**The request:**
Copy out the portion of the listing that runs from its first line through the line containing "pyautogui.click(x=336, y=146)", keeping the requests, and add 74 to every coordinate in the answers.

**Records for this exercise:**
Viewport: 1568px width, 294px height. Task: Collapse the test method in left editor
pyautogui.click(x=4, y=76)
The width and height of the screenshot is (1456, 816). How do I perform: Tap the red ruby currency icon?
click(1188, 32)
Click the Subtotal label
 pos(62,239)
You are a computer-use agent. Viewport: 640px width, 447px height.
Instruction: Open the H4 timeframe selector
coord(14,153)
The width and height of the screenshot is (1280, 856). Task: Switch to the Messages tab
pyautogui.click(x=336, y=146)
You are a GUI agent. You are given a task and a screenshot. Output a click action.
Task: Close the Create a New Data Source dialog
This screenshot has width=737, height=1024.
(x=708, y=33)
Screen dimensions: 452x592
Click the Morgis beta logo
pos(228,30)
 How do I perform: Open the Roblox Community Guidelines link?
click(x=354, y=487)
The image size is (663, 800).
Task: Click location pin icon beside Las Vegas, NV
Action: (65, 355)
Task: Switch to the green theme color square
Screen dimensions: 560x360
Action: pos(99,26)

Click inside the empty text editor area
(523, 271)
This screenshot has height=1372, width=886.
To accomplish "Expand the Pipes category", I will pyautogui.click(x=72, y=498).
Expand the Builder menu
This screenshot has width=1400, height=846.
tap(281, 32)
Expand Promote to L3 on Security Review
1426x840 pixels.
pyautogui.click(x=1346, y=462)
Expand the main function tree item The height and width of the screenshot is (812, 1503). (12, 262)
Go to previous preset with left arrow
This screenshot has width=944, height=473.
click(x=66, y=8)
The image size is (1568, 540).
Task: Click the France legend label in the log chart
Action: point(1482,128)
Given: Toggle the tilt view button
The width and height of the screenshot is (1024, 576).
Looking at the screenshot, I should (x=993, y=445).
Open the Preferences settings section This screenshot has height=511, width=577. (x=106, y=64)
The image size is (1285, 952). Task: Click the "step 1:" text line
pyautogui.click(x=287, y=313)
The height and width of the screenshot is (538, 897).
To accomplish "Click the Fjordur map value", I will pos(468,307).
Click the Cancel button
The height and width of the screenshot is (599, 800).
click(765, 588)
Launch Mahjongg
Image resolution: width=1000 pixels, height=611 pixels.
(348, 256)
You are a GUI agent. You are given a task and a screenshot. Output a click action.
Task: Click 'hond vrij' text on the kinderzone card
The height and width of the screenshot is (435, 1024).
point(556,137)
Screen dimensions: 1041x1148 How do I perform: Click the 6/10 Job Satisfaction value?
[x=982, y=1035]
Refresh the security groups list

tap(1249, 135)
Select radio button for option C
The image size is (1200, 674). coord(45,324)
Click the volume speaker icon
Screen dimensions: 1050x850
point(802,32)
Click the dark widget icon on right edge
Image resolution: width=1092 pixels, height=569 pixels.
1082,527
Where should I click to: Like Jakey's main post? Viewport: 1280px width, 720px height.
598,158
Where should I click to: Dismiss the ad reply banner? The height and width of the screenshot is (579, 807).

**Solution below:**
Viewport: 1568px width, 294px height. Task: Collapse the test method in left editor
pyautogui.click(x=78, y=150)
The width and height of the screenshot is (1456, 816). How do I perform: Tap the red ruby currency icon?
click(1262, 106)
Click the Subtotal label
 pos(136,313)
You are a computer-use agent. Viewport: 640px width, 447px height.
Instruction: Open the H4 timeframe selector
coord(88,227)
The width and height of the screenshot is (1280, 856). Task: Switch to the Messages tab
pyautogui.click(x=410, y=220)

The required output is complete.